Stored records:

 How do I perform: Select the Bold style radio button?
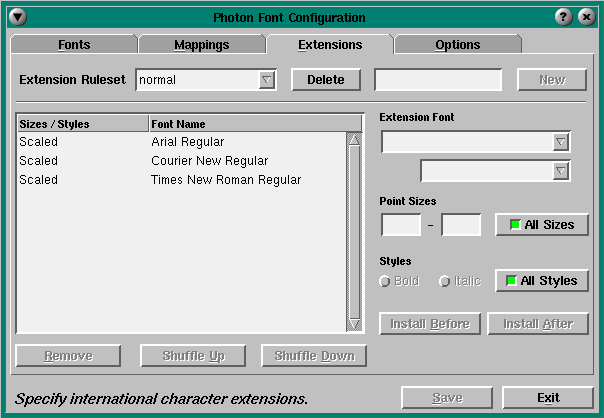[386, 281]
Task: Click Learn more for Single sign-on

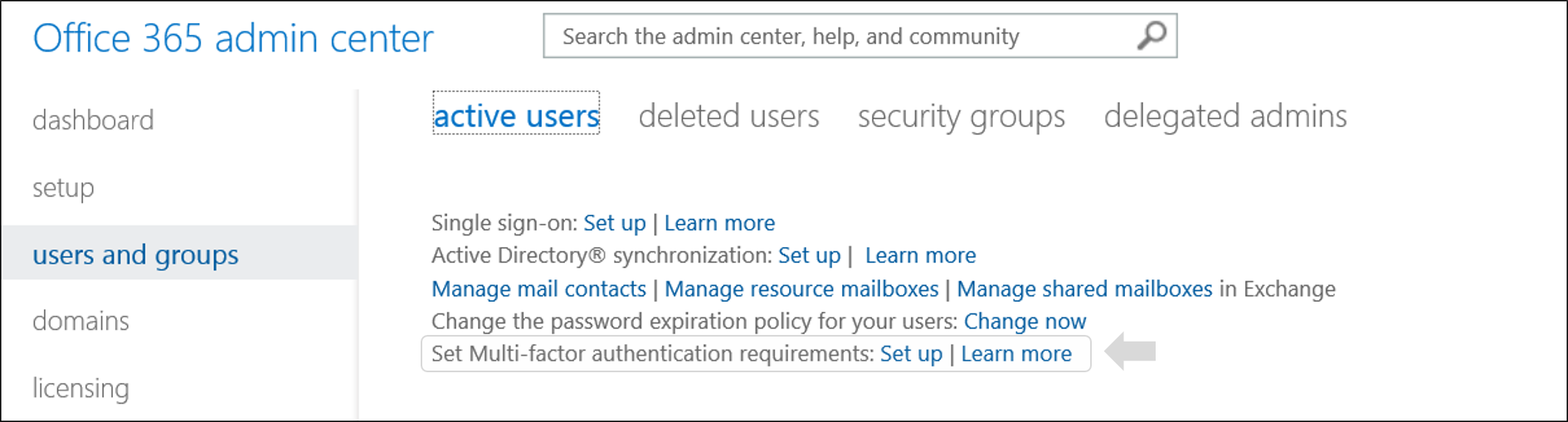Action: coord(719,223)

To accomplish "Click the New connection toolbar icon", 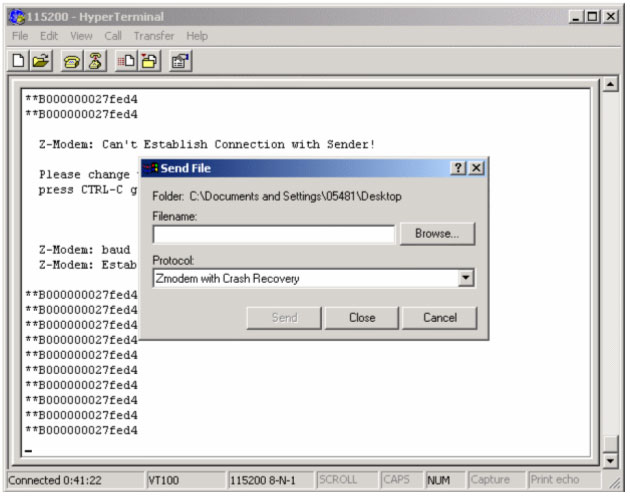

§ **Task item**
Quote the data above in full, leaving out the pictures it holds.

§ **Finished task**
 How do I perform: Select the Bold style radio button?
[386, 281]
Task: Click Learn more for Single sign-on

Action: coord(719,223)

To accomplish "Click the New connection toolbar icon", 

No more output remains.